It's entirely a semantic question. A war is what a government says it is. In modern times most governments like to pretend they are only interesting in preserving peace, thus in the UK we have a "Ministry of Defence" whereas 100 years ago we had a "War Office." I doubt if anyone has officially "declared war" since 1945. Partly it's because almost all countries signed the Geneva Convention which places limits on what you can do in a war, e.g. it defines how POWs must be treated. That's what the IRA hunger strike was about- they wanted to be classed as POWs, whereas the UK Government wanted to define them as ordinary criminals. Both sides were seeking a political/psychological advantage by their use of words.

The modern term is "asymmetrical conflict" i.e. where a government of a state with its armed forces is in conflict with an armed force that has no defined territory and is therefore not classed as a state- or to complicate matters further, it might control a territory at some times but not others. For example in parts of Northern Ireland in the 1970s there were regular police patrols, but many crimes were punished by the paramilitary groups such as IRA and UVF.

Armed forces are typically designed to fight the last war, not the next war, and senior generals, admirals etc generally formed their ideas in that different situation, there is huge pressure to perpetuate the old situation for which the forces are designed, rather than accept the new situation. Partly this is down to rigidity of thinking, partly down to lobbying from arms manufacturers etc.


----------



## sknox (Jan 8, 2018)

>Armed forces are typically designed to fight the last war

I've seen this stated so often. I think it may apply to modern armies (though I'd argue it works best for the late 19th-early 20thc), but I can't make it work at all for medieval armies. For one thing, there were so many armed conflicts going on everywhere, the whole notion of next/previous just sort of breaks down.

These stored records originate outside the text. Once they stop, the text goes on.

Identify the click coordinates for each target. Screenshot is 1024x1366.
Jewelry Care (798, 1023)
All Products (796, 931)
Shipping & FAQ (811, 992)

Augustine talked about what constituted a just war (he was trying to justify the circumstances under which a Christian might properly wage war), but I don't recall anything in the essay that attempts to define war. This is probably because he was still writing when the Empire was a reality, and war more or less belonged to the Empire.

One parameter that I might put forward is the mobilization of public resources. That is, if the government (city council, baron, king) levies a tax or, in that lovely medieval tradition a "donation" for the purpose of funding the military to achieve an objective (offensive or defensive), then we could call that a war. That would distinguish between that and a baron calling up his retainers to go burn down his neighbor's chateau, operating "of his own" as another medieval phrase has it.


----------



## svalbard (Jan 9, 2018)

St Thomas Aquinas on war.

"The first thing is the authority of the prince by whose command the war is to be waged. It does not belong to a private person to start a war, for he can prosecute his claim in the court of his superior. In like manner the mustering of the people, that has to be done in wars, does not belong to a private person. But since the care of the commonwealth is entrusted to princes, to them belongs the protection of the common weal of the city, kingdom, or province subject to them. And as they lawfully defend it with the material sword against inward disturbances by punishing male-factors, so it belongs to them also to protect the commonwealth from enemies without by the sword of war."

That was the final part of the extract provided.